Williamsburg Development

I distinctly remember my parents once getting mad at me and saying something like, “the whole world doesn’t revolve around you.”  The thing that I hate about visiting friends in Williamsburg, Brooklyn is that when I’m there, this idea of the world not revolving around me, or at least, people like me, just doesn’t ring true.

I love skateboarding, and fixed gear bikes, and grafitti, but walking down Bedford, I feel like I’m in a commercial.  And the neighborhood is so familiar to me, and familiar enough that, even as a visitor, I notice changes – that Bodega shut down, this Bodega seems to carry fancier beer.  And it’s crazy howyou can seperate out the ironic white-kid graffiti from the rest, and how it has this menacing colonial quality.  It gives me the same fear as seeing the little posts popping up for the surveyors in the field behind my house.

Living in Bloomington, I understand that it’s nice to be in a place where there is support and excitement surrounding the things that you make, and the things that you like doing.  But I think that living somewhere should also be a negotiation, or rather, a dialogue between the different desires of different people.  I think that people should exist for themselves and that their survival in a place shouldn’t be tied to existing at the service of others.
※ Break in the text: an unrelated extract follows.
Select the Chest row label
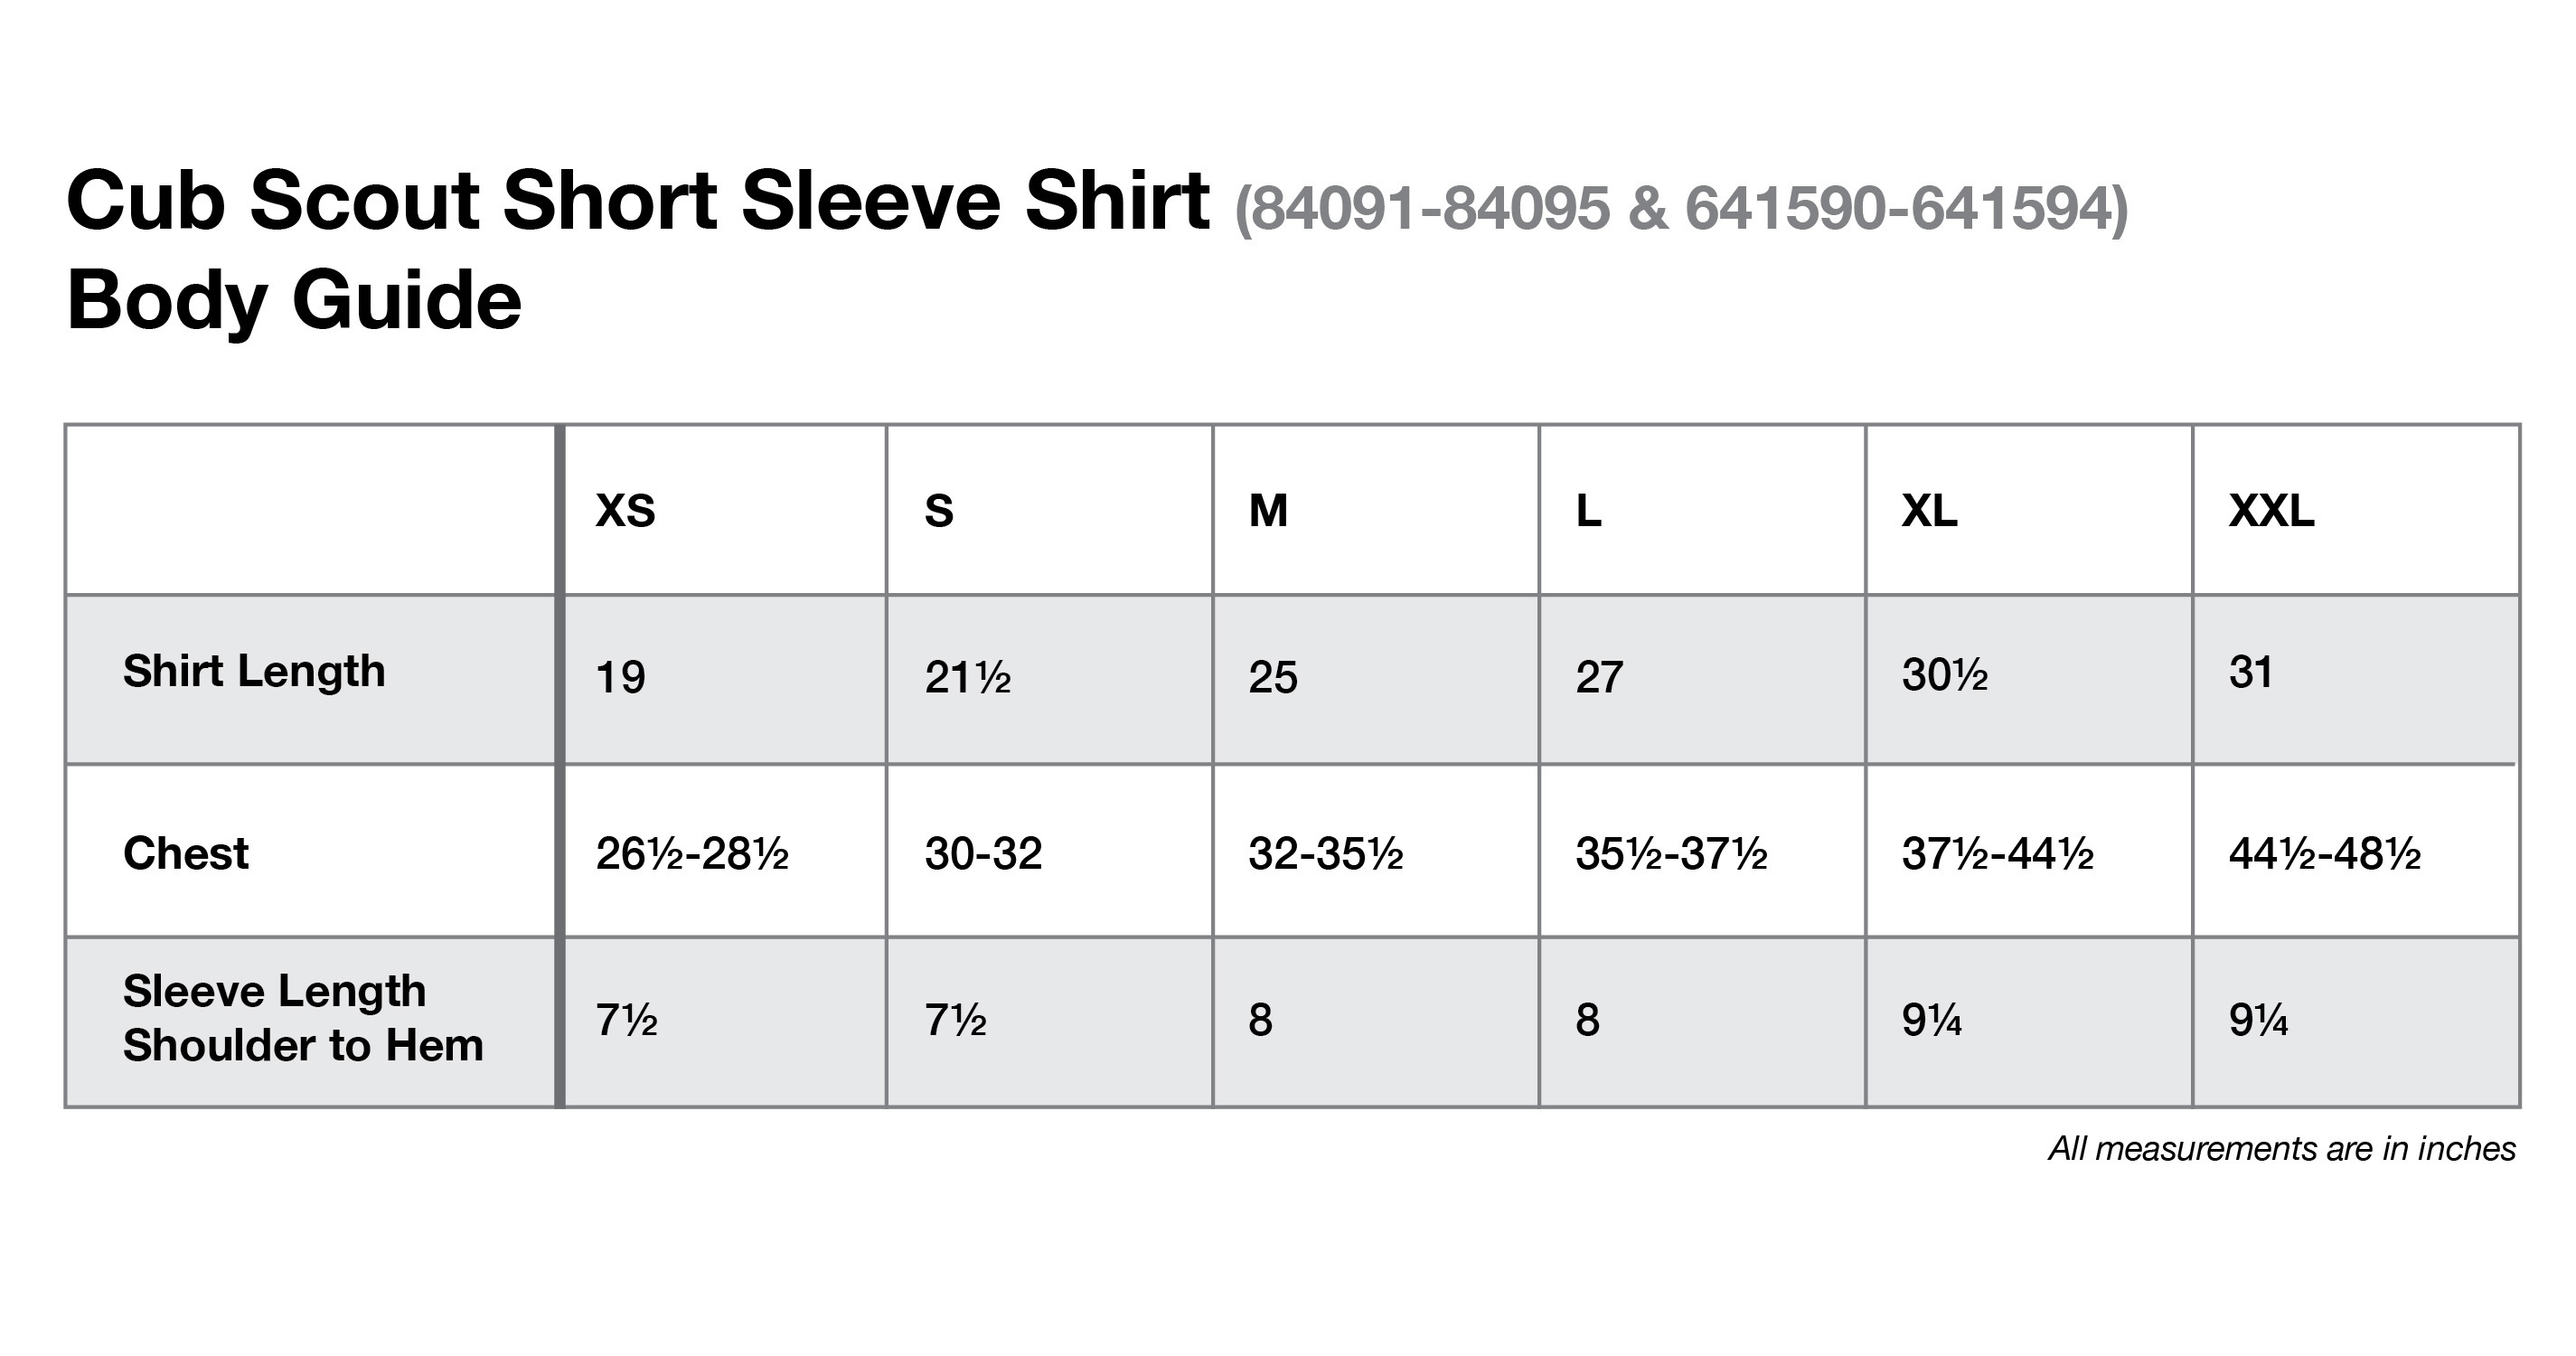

Every year the students come back to Bloomington, and it is both frustrating and exciting.  This week, I’ve gotten two e-mails from strangers asking about the show I’m setting up this weekend, and it seems so long ago that people in town were excited about shows.  The university definitely brings a certain vitality to the town, but the relationship can feel one-sided too.  Whether it’s Kiva providing Internet to the college-oriented apartment buildings, Boxcar selling textbooks, or the bike project gearing up for a huge student bicycle demand, everything around me feels like it’s growing to support one kind of person.  Certainly, it’s not much of a dialogue or a compromise, at least on a large scale.  But some of my favorite people in Bloomington are students, and it is true, that more than anywhere else I can think of, any given person has the ability to build things, at least metaphorically, to stand alongside the college apartments, boutiques and bar and grills, to provoke that dialogue, to negotiate that compromise.